Ces sommes seraient mieux employées dans des stratégies préventives. Pour l’aléa mouvement de terrain on peut agir pour réduire l’intensité ou tout simplement supprimer l’aléa sur les zones géographiques à enjeu.

Cette politique existe déjà à grande échelle pour les risques d’éboulements et de chutes de pierres. Il est proposé de l’étendre aux catastrophes liées aux mouvements de terrain comme ceux récurrents de Martinique.

C’est pourquoi le traitement qui est réservé aux conséquences de la catastrophe de novembre 2020 dans le Nord Martinique a valeur d’exemple et doit être traité avec ardeur.

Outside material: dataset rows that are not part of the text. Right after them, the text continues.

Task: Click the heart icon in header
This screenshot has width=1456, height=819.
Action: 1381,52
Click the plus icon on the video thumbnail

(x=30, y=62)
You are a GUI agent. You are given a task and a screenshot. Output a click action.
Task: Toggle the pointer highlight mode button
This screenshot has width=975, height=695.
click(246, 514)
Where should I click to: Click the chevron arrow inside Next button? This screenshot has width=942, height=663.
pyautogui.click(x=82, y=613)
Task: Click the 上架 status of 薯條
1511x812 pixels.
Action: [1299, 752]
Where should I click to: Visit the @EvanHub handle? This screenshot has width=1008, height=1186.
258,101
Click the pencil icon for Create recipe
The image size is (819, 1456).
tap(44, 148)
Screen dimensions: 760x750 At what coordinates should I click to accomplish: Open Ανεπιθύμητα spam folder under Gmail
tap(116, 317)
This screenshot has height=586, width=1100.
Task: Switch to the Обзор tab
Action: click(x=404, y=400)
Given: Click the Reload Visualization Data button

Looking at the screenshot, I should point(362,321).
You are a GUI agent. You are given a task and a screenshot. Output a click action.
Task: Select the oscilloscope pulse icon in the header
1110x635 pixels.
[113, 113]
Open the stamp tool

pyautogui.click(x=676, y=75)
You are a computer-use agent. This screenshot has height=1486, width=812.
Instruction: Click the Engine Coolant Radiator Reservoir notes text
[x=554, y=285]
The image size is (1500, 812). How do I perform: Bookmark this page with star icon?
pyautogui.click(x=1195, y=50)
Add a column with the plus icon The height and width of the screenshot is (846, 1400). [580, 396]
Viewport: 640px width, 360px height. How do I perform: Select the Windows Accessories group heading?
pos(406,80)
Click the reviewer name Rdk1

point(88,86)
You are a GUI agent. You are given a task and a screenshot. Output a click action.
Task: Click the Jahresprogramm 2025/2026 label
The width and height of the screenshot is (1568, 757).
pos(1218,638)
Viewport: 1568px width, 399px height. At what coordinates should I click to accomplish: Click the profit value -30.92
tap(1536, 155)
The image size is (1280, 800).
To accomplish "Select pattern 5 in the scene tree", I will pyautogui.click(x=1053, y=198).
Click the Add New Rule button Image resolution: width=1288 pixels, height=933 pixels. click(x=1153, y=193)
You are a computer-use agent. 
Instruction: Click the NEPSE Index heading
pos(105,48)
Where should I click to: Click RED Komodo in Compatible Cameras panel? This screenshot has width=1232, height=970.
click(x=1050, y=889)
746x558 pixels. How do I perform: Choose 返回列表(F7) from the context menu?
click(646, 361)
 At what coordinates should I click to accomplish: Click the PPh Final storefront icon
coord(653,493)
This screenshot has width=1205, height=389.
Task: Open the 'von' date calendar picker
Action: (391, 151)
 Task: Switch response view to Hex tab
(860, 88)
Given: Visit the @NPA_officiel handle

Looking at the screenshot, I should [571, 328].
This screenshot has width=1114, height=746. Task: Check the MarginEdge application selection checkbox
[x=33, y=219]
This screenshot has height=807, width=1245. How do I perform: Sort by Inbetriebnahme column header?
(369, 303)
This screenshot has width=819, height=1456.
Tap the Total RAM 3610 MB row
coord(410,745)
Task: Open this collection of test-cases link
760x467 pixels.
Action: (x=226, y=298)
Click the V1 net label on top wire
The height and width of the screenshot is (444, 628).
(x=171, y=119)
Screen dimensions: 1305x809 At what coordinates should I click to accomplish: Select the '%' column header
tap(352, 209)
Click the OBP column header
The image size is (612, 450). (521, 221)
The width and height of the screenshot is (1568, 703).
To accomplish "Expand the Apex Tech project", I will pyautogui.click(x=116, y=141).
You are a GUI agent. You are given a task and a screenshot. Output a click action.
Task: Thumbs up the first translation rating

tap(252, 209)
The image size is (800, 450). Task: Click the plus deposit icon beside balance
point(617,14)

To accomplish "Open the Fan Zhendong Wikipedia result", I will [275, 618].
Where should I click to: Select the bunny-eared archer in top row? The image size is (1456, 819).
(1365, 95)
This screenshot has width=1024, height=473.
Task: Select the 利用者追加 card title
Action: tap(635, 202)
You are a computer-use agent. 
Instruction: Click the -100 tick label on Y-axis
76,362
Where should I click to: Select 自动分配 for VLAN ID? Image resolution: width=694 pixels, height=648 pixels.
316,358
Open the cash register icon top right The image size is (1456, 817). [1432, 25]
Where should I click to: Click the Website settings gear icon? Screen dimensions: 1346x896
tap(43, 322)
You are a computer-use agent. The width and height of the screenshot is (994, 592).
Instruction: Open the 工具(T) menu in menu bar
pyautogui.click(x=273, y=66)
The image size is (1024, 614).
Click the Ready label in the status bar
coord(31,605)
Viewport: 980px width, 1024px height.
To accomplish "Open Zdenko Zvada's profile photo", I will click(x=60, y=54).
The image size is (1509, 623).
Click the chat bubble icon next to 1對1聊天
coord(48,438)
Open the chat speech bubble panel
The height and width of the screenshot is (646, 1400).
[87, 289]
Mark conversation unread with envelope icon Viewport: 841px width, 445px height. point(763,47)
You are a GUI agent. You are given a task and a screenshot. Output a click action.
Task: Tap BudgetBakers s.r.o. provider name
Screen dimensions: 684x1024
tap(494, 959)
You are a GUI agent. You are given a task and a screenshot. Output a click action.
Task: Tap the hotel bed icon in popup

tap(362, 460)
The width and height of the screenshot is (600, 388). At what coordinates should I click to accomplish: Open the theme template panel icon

Deux ans ont pourtant passé… Nous devons donc être très attentifs au sort qui est réservé au secteur de Fond Saint‑Jacques et au Nord Atlantique de Martinique pour optimiser la gestion du risque et des catastrophes liées aux glissements de terrain en Martinique, aux Antilles mais aussi en France hexagonale comme les événements de l’arrière‑pays niçois l’ont montré.


proposition de rÉsolution

Article unique

L’Assemblée nationale,

Vu l’article 341 de la Constitution,

Vu les articles premier à 6 de la loi organique n° 2009‑403 du 15 avril 2009 relative à l’application des articles 34‑1, 39 et 44 de la Constitution,

Vu l’article 136 du Règlement de l’Assemblée nationale,

Invite le Gouvernement :

1. À mieux instrumenter les zones de glissement connues pour les mettre sous étroite surveillance ;

2. À faire respecter plus strictement les prescriptions des plans de prévention des risques naturels.

3. À faire en sorte que les signaux faibles sur le terrain conduisent systématiquement à des études géotechniques poussées et à une planification de travaux de drainage ou consolidation des talus de manière plus réactive ;

4. À œuvrer à la meilleure pénétration de l’assurance même si on l’a vu dans le cas de Fond Saint-Jacques que la réponse assurantielle préventive n’est pas toujours possible à mettre en place avant l’événement ou qu’elle n’est pas toujours à la hauteur des enjeux et de l’urgence après la catastrophe.

5. À enfin avoir des plans de relogement prêts dans les cartons et à généraliser le concept de bâtiments refuge, de bâtiments d’urgence construits dans des zones sûre, ces plans, ces concepts et ces enjeux pouvant servir dans d’autres situations ;

6. À cet effet, suggère au Gouvernement de placer la Martinique en état de calamité naturelle exceptionnelle, à titre expérimental pour cinq ans.